▶ _GOAL_
Extract each line in the records below that contains the string "width", matching case exactly.

— BEGIN RECORDS SHOWN —

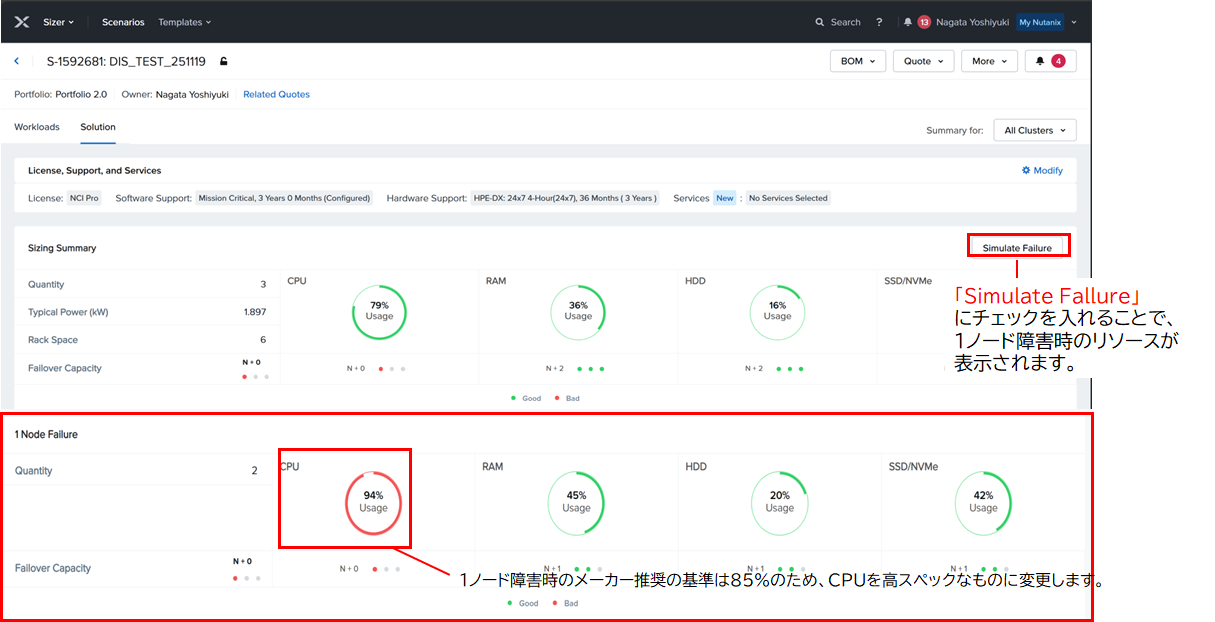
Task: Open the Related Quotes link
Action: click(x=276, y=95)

— END RECORDS SHOWN —
— BEGIN RECORDS SHOWN —

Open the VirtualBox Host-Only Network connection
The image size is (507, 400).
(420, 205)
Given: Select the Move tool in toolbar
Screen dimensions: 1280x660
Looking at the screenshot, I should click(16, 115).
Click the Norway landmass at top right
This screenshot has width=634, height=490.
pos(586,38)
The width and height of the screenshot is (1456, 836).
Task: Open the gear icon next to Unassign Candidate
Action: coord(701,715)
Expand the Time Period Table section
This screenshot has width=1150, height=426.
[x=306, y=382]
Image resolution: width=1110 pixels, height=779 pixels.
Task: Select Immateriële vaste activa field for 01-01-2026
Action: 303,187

— END RECORDS SHOWN —

▶ _TASK RESULT_
This screenshot has width=634, height=490.
The width and height of the screenshot is (1456, 836).
This screenshot has width=1150, height=426.
Image resolution: width=1110 pixels, height=779 pixels.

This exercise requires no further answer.